Van’da 12 bin hasarlı bina hala yıkılmadı

Van depreminin üzerinden 11 yıl geçmesine rağmen 12 bin hasarlı bina hala yıkılmazken, 1950’li yıllarda inşa edilen, kuyumcu ve bankalara ait hasarlı binalara ise henüz dokunulmadı.

2011 yılının Ekim ayında Van’da meydana gelen 6.2 şiddetindeki depremde yaklaşık bin kişi yaşamını yitirdi. Hükümet depremin yaralarını sarmak yerine deprem mağdurlarına TOKİ konutları sattı ve bunu da büyük bir yatırım olarak tanıttı. Depremzedelere konut satmak dışında herhangi bir çalışma yapılmazken aradan geçen 11 yıla rağmen depremin izleri hala yerinde duruyor. TMMOB verilerine göre depremde hasar gören 12 bin bina ise çeşitli nedenlerden ötürü yıkılmadı.

HASARLI BİNALAR BANKALARA AİT

Van’ın en eski caddesi olan Cumhuriyet Caddesi, 1950’li yıllarda inşa edildi ve bugünkü şeklini aldı. Neredeyse en eski ve köhne binaların olduğu Cumhuriyet Caddesinde yer alan binaların büyük bir çoğunluğu depremde hasar aldı. Yıkılması gereken bu binalar, kuyumcular ve özel bankalara ait olduğu için yıkılmadı ve olası bir depremde büyük bir felakete yol açabilir.

İNSANLAR TOKİ’DE YAŞAMAK ZORUNDA BIRAKILIYOR

Konuya ilişkin açıklamalarda bulunan TMMOB İnşaat Mühendisleri Odası Üyesi Fırat Durmaz, depremden sonra halkın devlet tarafından inşa edilen TOKİ’lere mecbur bırakıldığını söyledi.

Devletin yaraları sarmak yerine TOKİ’lerle topu taca attığını kaydeden Durmaz, “Yaraları sarmıyorlar, görevlerini yerine getirmiyorlar.
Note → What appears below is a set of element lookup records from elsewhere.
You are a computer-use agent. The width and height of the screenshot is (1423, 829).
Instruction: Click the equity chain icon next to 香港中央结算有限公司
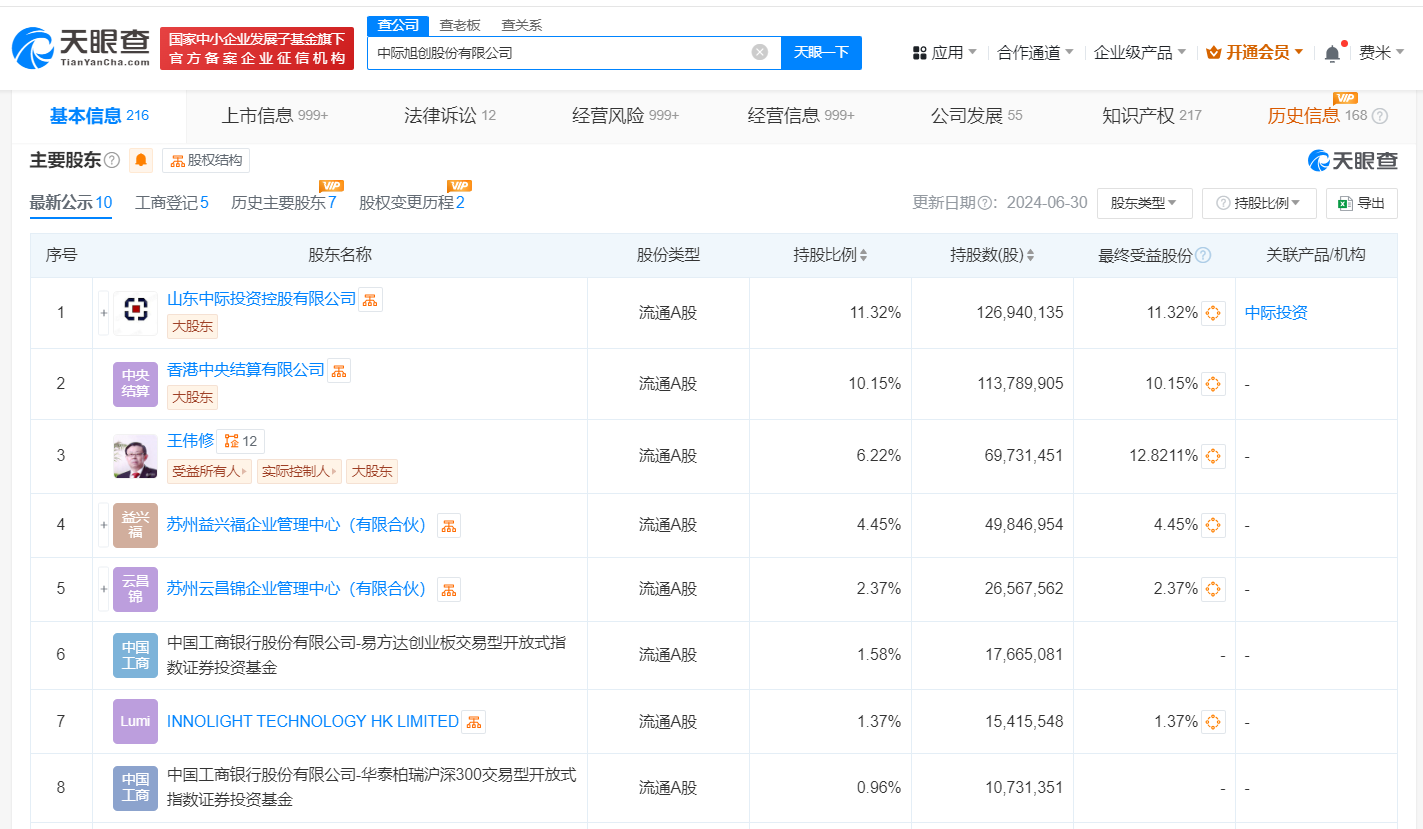pos(338,369)
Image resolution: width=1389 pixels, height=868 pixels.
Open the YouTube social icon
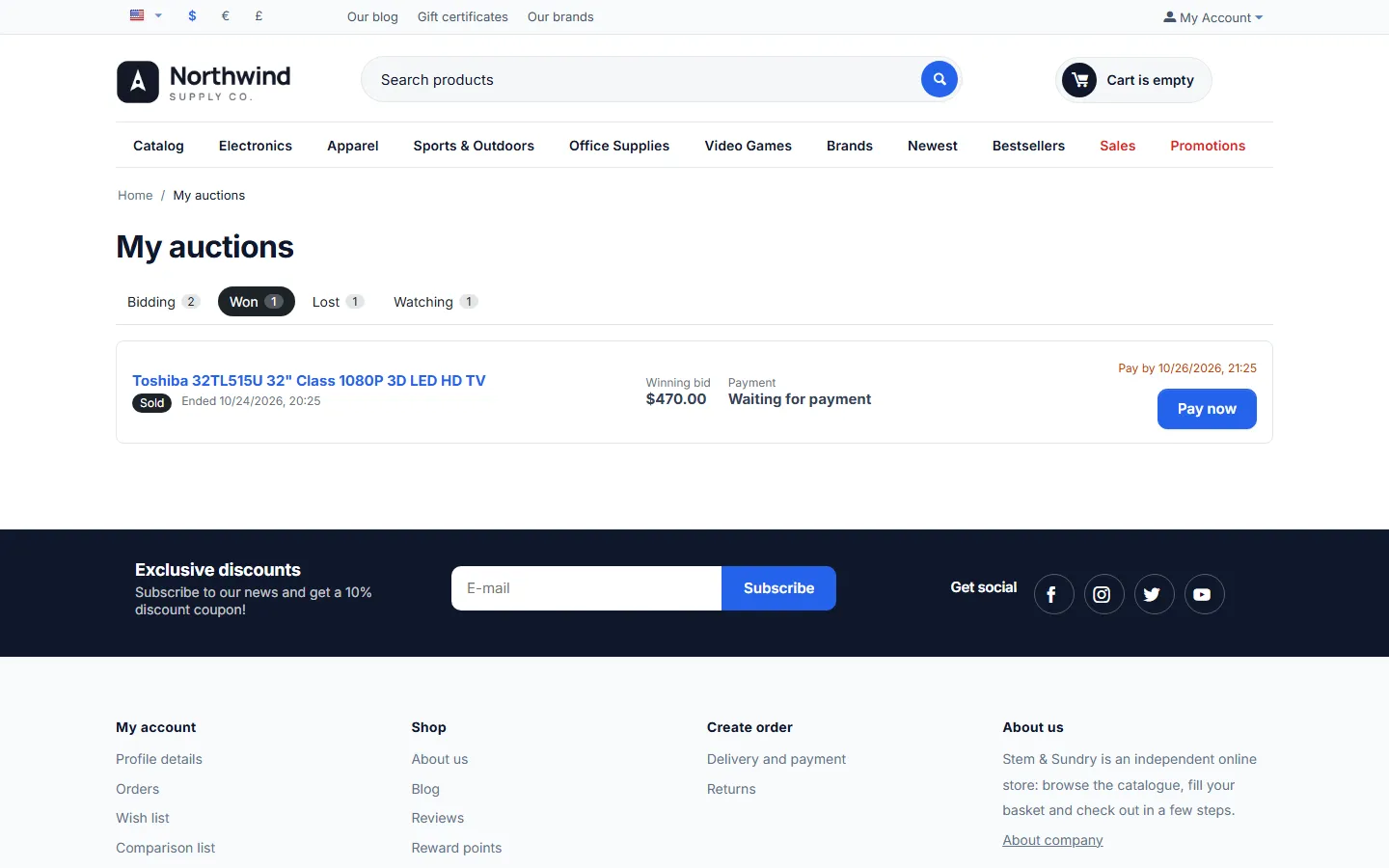pyautogui.click(x=1204, y=594)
Böylesi bir depremin ardından bu çalışmalar oldukça yetersiz. Tamamen siyasi saiklerle hareket ediliyor; bu bina şu şahsa ait, yıkarsak başımıza iş alırız, burası ibadethane yıkamayız falan gibi. Böyle bakmamak gerekiyor. Yıkılması gereken 12 bin hasarlı binada insanlar ikamet ediyor, ticaret yapıyor ve hepsinin hayatı tehdit altında. Yeniden tespit çalışmaları yapılmalı. Bütün kurumları görevlerini yerine getirmeye davet ediyoruz” dedi.

HASAR TESPİTİNDE İMAMLAR YER ALDI

AKP hükümetinin ve bürokrasisinin deprem döneminde TMMOB’u yapılan tüm çalışmaların dışında bıraktığını hatırlatan Durmaz, şunları ekledi: “ Teknik personel yetersizliği nedeniyle tespit komisyonlarında İmamlar bile yer aldı. Gözle bakarak binaların hasarlı olup olmadığına karar verdiler. Bu çalışma böyle yapılamaz, binaların bilimsel olarak tetkik edilmesi gerekiyor. Binalar ya güçlendirilmeli ya da yıkılmalı. Aralarında imamların yer aldığı komisyonların hazırladığı eksik raporlarla bir çalışma yürütüldü. 12 bin yıkılması gereken bina var ve bunlar neden yıkılmıyor. Burada bürokratik engellerde var ve 10 yıldır bu sorun çözülmüyor. Yapılan tespit çalışmaları yanlış. Bu konuyla tüm meslek dallarındaki insanlar yeni hasar tespit çalışması yapılmalıdır. Ağır hasarlı olarak itham edilen, yıkılmayan binalar nedeniyle olası bir depremde can ve mal kaybına neden olacaktır.”